My friend called me about 45 minutes before start time and offered me his tickets to the Brock show last night. My SO was sick on the couch and I was just starting to carve a pumpkin. I am quite ticked to say I didn't get to see him.


----------



## Robert1950

I've seen him post on another forum, just like any other guy.


----------



## dwagar

I've got his double live CD, I think it's 'Live from Nowhere in Particular'. I ordered it off his website.

Great CD.

'India/Mountain Time' blows me away every time I hear it.

It's loaded 1 & 2 in the car changer right now.


----------



## Slidewinder

Saw him at the Rose on tues. and was blown away. I wish he'd have come out to do a meet and greet after the show but it didn't happen.


----------



## gtrchris

Slidewinder said:


> Saw him at the Rose on tues. and was blown away. I wish he'd have come out to do a meet and greet after the show but it didn't happen.

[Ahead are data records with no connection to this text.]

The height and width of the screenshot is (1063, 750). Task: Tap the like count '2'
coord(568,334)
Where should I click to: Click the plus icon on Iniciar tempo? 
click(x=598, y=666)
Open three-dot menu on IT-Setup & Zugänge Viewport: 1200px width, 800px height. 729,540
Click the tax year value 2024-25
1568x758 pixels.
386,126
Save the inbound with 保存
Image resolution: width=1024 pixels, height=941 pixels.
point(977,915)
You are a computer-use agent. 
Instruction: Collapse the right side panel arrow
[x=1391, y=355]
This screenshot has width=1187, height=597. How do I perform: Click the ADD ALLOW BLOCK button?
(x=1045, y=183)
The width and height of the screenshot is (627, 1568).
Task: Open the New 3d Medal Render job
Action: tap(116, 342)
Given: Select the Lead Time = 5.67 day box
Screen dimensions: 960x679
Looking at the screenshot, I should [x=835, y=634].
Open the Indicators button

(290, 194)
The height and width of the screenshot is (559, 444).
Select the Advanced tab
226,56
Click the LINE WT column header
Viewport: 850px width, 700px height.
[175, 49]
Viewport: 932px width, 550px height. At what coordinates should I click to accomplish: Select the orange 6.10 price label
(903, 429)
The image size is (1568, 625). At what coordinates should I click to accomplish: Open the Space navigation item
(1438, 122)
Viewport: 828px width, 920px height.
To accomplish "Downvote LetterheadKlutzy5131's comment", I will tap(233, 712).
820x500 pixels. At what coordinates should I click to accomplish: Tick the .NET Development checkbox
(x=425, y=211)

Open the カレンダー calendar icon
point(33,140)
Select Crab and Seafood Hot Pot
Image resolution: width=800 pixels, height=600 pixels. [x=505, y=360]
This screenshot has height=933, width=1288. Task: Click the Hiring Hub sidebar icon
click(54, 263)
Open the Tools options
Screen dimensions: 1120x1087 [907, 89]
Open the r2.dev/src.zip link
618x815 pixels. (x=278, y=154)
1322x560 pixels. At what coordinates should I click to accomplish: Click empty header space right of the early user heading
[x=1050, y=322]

Slidewinder, He had an extremely long day- earlier in the day he did an incredible guitar clinic and presentation on the blues for 800 lucky school kids. He's a very humble and down to earth guy.:food-smiley-004:


----------



## Slidewinder

Oh I'm not angry about it or anything like that. He played the Rose on his first night. My buddy and I tried to get tickets for the next night's show in Oakville but they were sold out and I wasn't able to make the St. Catherine show or we would have driven to that.
I was told he did a meet and greet at the Oakville show by a friend who saw him there. If I'd have known I would have waited around to get my DVD signed.
Either way it was an amazing show, no regrets.


----------



## Pneumonic

I was at the Oakville show (1st time there nice venue) and all I can say is for anyone who likes guitar playing, seeing Bonamassa is a must. This guy has chops galore. And oodles of that "it" that few players have these days. Very, very good showman. Place was packed and rockin'. Sound bang on.


----------